▼

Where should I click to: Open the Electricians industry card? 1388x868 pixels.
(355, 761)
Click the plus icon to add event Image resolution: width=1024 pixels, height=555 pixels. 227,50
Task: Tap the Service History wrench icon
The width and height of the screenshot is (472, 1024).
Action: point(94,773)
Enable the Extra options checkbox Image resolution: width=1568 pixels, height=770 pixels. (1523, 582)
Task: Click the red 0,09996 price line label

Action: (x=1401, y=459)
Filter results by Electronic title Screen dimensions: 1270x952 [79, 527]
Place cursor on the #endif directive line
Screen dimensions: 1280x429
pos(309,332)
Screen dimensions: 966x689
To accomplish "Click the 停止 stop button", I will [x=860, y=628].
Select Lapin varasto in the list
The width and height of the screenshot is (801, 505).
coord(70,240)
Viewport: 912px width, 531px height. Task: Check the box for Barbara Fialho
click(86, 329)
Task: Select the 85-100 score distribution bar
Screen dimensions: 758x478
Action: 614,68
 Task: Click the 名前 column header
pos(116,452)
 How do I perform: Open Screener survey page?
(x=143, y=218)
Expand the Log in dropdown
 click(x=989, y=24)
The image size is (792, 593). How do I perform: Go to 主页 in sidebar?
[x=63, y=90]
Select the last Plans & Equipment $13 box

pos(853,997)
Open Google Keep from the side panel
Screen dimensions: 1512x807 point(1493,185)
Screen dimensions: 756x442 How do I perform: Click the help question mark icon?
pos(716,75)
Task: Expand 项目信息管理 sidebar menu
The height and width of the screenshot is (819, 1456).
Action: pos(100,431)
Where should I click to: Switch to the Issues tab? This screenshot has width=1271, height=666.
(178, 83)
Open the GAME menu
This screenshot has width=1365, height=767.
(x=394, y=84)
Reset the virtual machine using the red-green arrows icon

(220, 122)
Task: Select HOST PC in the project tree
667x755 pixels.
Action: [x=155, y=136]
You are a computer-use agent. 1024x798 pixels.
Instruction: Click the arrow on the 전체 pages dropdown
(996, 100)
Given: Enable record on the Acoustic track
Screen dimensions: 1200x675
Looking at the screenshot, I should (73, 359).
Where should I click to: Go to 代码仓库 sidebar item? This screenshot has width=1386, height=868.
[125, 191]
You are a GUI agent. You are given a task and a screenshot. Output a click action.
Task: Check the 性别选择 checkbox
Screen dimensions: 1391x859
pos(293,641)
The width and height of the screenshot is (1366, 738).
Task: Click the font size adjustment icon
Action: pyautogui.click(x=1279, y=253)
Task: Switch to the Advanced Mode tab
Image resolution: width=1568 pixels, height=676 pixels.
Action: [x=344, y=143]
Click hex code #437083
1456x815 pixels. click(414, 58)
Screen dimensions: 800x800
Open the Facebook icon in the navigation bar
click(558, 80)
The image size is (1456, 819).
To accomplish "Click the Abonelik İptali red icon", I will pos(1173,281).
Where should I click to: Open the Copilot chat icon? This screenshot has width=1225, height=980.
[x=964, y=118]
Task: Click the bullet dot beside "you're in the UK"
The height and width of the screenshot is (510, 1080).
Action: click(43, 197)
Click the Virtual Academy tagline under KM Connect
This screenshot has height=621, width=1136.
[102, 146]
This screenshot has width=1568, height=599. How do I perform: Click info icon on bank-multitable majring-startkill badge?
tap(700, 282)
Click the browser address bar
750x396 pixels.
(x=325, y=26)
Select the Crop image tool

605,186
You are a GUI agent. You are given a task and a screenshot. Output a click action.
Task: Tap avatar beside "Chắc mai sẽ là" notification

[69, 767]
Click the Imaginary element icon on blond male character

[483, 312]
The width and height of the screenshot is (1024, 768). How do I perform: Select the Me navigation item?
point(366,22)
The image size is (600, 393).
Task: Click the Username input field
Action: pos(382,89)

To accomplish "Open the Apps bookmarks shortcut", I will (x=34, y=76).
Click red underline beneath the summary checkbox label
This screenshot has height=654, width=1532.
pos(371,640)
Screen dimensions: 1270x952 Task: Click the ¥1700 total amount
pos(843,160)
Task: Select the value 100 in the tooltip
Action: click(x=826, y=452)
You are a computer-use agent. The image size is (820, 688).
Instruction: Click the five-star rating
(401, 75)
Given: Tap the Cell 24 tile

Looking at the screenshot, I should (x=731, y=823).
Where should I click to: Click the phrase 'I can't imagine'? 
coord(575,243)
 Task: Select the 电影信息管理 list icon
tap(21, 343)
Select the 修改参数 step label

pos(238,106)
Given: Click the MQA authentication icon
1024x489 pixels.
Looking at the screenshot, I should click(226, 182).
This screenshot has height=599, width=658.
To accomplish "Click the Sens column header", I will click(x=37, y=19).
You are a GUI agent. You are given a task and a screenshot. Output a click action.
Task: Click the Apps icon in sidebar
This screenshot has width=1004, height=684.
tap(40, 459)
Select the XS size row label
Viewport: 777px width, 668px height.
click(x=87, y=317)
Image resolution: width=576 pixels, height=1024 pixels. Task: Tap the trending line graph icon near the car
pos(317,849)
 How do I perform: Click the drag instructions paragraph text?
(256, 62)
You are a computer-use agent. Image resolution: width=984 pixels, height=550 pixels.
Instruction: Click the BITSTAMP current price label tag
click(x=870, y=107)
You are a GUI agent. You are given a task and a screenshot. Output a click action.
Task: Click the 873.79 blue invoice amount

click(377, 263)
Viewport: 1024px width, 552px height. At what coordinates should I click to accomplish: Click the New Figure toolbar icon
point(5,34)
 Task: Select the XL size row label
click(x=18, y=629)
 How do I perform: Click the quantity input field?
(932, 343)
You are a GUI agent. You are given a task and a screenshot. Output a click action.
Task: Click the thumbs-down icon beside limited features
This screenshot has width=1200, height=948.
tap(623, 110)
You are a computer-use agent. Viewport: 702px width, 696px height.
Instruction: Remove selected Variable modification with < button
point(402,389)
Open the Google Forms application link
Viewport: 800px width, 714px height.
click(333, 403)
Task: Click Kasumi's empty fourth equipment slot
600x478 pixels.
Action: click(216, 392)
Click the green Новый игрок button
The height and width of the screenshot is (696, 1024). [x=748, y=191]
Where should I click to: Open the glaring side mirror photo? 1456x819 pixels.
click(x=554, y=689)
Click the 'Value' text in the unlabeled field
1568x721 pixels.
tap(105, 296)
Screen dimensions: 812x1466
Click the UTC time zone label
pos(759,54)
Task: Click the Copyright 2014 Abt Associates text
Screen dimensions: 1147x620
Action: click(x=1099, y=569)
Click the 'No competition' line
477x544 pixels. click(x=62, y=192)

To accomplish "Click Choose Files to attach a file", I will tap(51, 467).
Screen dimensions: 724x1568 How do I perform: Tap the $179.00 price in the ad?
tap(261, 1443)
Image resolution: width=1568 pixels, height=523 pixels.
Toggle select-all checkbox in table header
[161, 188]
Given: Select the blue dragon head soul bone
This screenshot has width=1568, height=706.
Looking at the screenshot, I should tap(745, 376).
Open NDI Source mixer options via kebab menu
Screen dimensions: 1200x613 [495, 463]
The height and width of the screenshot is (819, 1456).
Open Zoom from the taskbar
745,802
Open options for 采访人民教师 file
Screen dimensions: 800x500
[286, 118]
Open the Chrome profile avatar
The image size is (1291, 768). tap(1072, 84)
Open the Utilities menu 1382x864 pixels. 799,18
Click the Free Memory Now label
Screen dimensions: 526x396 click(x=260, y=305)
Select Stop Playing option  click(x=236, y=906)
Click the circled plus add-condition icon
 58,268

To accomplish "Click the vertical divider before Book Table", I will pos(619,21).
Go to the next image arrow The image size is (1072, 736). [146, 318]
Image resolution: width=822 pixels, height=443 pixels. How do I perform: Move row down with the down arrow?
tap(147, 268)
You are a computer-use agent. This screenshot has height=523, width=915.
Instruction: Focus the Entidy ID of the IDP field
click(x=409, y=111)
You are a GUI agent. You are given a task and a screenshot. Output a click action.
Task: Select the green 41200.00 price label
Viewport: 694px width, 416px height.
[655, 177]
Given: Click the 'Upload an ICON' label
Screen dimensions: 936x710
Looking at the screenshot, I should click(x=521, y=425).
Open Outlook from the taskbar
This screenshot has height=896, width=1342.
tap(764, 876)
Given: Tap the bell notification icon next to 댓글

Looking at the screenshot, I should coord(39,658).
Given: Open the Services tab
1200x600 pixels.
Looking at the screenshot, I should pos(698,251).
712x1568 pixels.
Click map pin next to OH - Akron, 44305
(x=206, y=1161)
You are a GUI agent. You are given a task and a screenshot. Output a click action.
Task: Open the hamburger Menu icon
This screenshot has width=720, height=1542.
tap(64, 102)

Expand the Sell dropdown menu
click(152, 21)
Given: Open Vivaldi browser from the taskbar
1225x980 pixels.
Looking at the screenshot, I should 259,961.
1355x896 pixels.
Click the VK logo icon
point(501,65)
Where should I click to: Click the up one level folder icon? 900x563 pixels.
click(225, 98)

▲

What the exercise asks
Reproduce every row verbatim, from the line that contains "Where should I click to: Click the phrase" down to the line that contains "pos(317,849)", with both of those lines included.

Answer
Where should I click to: Click the phrase 'I can't imagine'? 
coord(575,243)
 Task: Select the 电影信息管理 list icon
tap(21, 343)
Select the 修改参数 step label

pos(238,106)
Given: Click the MQA authentication icon
1024x489 pixels.
Looking at the screenshot, I should click(226, 182).
This screenshot has height=599, width=658.
To accomplish "Click the Sens column header", I will click(x=37, y=19).
You are a GUI agent. You are given a task and a screenshot. Output a click action.
Task: Click the Apps icon in sidebar
This screenshot has width=1004, height=684.
tap(40, 459)
Select the XS size row label
Viewport: 777px width, 668px height.
click(x=87, y=317)
Image resolution: width=576 pixels, height=1024 pixels. Task: Tap the trending line graph icon near the car
pos(317,849)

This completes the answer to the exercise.